By STEPHEN SHAVER & CHRISTIAN IERACI
Wachler & Associates P.C.

When a Medicare provider or supplier receives an overpayment demand that they believe is in error, the provider or supplier has a strategic and practical choice to make: let Medicare recoup the money while the appeal is pending or follow certain procedural steps to stop recoupment during the appeal. Either option may have unforeseen consequences and a new court case may offer some tools to providers and supplier caught in this situation.

A Medicare overpayment demand letter kickstarts the lengthy process of appeals and collection attempts, which can be costly and span several years. A demand letter will explain the reason for and the amount of the overpayment, the payment and interest accrual timeline (the provider generally has 30 days before accrual of interest begins), and the provider’s right to appeal the determination. The demand letter will also give the provider options for repayment, which include the immediate payment of the overpayment or recoupment. Recoupment is a process where the applicable Medicare Administrative Contractor (MAC) will recover the overpayment amount by withholding future Medicare payments until the full overpayment amount is recovered.

If the provider files their appeal within a certain timeframe, usually 30 days, it can generally stop recoupment of the overpayment while the appeal is pending. Stopping recoupment is often a provider’s only practical option, especially where Medicare demands the return of a significantly large overpayment or would otherwise recoup the provider’s revenue to a point where the provider cannot survive. The provider will often have to adhere to stricter timeframes as the appeal progresses to continue to prevent recoupment. However, if the provider stops recoupment, but later loses their appeal, it will owe any outstanding balance to the Medicare program, plus interest. Because Medicare appeals can take years to resolve, the interest accrued can be substantial.
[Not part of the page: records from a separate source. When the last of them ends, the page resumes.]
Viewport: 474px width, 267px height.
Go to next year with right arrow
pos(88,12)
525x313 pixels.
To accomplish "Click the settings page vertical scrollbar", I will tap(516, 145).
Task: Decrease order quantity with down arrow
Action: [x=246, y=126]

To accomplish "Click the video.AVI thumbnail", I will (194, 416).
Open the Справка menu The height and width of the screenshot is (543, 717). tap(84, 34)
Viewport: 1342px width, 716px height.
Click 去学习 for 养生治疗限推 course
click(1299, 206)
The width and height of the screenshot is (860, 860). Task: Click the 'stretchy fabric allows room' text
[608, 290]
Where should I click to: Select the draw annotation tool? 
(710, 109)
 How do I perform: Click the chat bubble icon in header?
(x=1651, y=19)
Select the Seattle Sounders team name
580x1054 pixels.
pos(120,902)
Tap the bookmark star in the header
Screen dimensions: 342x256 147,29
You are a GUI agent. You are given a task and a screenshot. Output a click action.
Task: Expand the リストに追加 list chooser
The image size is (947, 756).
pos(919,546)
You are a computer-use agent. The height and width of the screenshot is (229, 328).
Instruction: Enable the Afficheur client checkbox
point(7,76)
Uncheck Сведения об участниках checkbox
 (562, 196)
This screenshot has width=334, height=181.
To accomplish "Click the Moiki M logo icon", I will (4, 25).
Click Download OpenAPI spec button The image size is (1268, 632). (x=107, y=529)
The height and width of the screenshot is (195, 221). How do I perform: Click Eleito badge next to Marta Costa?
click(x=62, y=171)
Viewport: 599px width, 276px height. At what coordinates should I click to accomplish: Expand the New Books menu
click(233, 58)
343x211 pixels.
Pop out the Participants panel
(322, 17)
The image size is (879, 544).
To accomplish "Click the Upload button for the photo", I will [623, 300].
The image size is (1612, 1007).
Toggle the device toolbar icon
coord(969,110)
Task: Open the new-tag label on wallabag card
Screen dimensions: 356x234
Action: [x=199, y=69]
On the other hand, where a provider opts to allow the MAC to recoup the overpayment, but then wins its appeal, the provider will generally be owed back any funds recouped, plus interest. Again, the interest accrued and due to the provider can be substantial. However, providers who find themselves in this situation, having already won their appeal, often have difficulty getting the funds returned by the MAC. This difficulty is often due to either poor accounting and financial record-keeping by the MAC or a misunderstanding by the MAC of its obligations in this situation.

This year, the Fifth Circuit Court of Appeals addressed this very situation in a case that involved a Medicare provider that had won its appeal but was still owed millions of dollars by the MAC. In D&G Holdings, L.L.C. v. Becerra , No. 20-30732, 2022 U.S. App. LEXIS 55 (5th Cir. Jan. 3, 2022), a clinical laboratory provider received a Medicare overpayment demand  for $8.3 million. The MAC began to recoup the overpayment 16 days later. Shortly thereafter, the provider appealed the overpayment. After several years in the appeal process, the Medicare Appeals Council awarded the provider a fully favorable decision and reversed the overpayment determination. The Council specifically identified the MAC’s poor record keeping and inconsistent documentation, noting that their records could not be relied upon to determine the overpayment amount. Unfortunately, the Council did not address the repayment of the already recouped funds.

By the time the provider won its appeal, the MAC had recouped $4.1 million from the provider, the recouped payments had accrued nearly $600,000 in interest, and the provider had been forced out of business. However, the MAC refused to refund the recouped payments to the provider, with the exception of $1.8 million that the MAC deposited in the provider’s account without explanation on the day the provider filed suit against the MAC and the Department of Health and Human Services (HHS). In response, the MAC and HHS argued that the provider in fact owed the MAC money, and that the provider was required to take the payment dispute through Medicare appeal process, despite having just prevailed on its appeal. However, the MAC had not kept sufficient records of what it had recouped from the provider in order to support its claims.

The Fifth Circuit disagreed, holding that the effectuation (i.e. the repayment) of the provider’s favorable determination on its appeal was an integral part of the determination itself and therefore the provider was not required to re-enter the years-long Medicare appeal process in order to receive the repayment it was owed. The Fifth Circuit also took time to admonish both the MAC for its poor record-keeping and for pulling the amount that it claimed it had recouped from the provider “out of thin air” and HHS itself for defending the MAC’s actions and allowing the MAC “to wield the sovereign authority of the United States to seize money from a private company but then be utterly unable to give an accounting for the amount pillaged.”

This case illustrates one of the pitfalls of allowing recoupment to occur while an appeal is pending. It may also give hope to other providers caught in the same dilemma. Providers facing recoupment should carefully consider their options. Further, providers who opt to allow recoupment should consider keeping careful financial records of recoupments and repayments in the event a dispute arises at a later date.